CHALLENGE:
Print the entries between the line holding "Task: Click the 0.56000 level on price scale" and the line holding "pyautogui.click(x=721, y=535)", inclusive, reproducing each line without any change.

_ _ _ _ _

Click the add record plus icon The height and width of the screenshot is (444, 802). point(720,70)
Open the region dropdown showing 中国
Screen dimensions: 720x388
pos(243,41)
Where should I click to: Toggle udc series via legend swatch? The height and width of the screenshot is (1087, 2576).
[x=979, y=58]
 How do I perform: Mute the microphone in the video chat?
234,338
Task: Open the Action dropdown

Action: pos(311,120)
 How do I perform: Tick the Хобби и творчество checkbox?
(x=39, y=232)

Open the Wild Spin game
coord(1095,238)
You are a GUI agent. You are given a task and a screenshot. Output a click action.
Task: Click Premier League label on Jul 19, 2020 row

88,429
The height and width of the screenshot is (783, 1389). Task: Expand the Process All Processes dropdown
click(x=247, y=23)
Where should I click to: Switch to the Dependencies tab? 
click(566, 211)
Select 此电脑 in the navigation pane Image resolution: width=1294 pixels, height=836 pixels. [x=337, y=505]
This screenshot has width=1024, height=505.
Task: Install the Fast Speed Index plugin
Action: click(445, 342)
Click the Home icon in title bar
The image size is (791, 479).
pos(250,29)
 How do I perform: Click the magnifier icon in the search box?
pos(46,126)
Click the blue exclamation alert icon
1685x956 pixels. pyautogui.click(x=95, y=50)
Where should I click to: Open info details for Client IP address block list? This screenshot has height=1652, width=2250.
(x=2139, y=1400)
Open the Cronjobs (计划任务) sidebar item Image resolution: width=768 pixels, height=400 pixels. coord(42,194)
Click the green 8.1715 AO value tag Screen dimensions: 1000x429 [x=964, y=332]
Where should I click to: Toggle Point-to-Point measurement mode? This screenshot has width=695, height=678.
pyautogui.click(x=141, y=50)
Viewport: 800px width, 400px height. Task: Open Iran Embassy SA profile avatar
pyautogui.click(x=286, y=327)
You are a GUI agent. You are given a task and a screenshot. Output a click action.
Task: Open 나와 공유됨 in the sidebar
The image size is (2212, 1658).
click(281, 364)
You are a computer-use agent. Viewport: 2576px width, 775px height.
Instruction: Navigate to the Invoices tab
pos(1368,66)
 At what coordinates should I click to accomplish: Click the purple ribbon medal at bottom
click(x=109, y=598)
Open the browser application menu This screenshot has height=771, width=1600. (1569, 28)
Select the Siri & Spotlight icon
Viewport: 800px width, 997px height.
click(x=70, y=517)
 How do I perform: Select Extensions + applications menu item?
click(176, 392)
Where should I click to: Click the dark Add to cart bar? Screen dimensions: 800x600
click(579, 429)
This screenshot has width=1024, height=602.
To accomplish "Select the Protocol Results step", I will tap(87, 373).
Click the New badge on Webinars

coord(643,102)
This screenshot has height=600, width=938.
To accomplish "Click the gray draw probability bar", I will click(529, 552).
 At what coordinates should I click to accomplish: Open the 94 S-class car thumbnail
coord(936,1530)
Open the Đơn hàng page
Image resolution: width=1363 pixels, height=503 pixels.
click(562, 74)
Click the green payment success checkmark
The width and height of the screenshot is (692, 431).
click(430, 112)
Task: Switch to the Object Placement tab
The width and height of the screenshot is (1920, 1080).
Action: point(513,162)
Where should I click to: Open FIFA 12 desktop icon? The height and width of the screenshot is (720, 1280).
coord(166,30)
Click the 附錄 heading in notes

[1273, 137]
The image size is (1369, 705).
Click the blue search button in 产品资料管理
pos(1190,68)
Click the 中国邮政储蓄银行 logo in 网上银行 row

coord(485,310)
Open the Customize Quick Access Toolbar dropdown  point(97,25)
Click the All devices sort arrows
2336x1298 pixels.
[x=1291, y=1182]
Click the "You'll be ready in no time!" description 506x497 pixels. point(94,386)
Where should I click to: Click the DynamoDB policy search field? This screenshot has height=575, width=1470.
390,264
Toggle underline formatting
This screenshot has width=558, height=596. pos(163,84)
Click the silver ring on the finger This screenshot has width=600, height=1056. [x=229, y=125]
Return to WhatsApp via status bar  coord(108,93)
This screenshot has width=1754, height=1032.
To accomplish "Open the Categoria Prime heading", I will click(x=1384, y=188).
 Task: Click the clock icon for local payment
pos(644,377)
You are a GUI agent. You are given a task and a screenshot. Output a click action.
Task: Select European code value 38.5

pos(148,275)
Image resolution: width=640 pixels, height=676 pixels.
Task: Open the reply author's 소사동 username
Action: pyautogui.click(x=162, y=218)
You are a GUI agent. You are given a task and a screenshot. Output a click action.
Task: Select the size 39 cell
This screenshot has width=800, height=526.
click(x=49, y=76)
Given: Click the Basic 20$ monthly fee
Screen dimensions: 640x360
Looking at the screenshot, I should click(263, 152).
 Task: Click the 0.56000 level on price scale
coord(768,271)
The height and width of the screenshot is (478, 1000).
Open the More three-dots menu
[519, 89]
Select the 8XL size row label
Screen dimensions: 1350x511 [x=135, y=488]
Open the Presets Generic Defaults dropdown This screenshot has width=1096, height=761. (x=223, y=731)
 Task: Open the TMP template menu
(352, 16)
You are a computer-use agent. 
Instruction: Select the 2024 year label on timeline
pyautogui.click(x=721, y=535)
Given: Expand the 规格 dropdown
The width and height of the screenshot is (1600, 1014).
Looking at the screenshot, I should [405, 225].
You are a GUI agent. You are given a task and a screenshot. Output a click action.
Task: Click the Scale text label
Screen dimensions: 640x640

_ _ _ _ _

TASK OUTPUT:
 Task: Click the 0.56000 level on price scale
coord(768,271)
The height and width of the screenshot is (478, 1000).
Open the More three-dots menu
[519, 89]
Select the 8XL size row label
Screen dimensions: 1350x511 [x=135, y=488]
Open the Presets Generic Defaults dropdown This screenshot has width=1096, height=761. (x=223, y=731)
 Task: Open the TMP template menu
(352, 16)
You are a computer-use agent. 
Instruction: Select the 2024 year label on timeline
pyautogui.click(x=721, y=535)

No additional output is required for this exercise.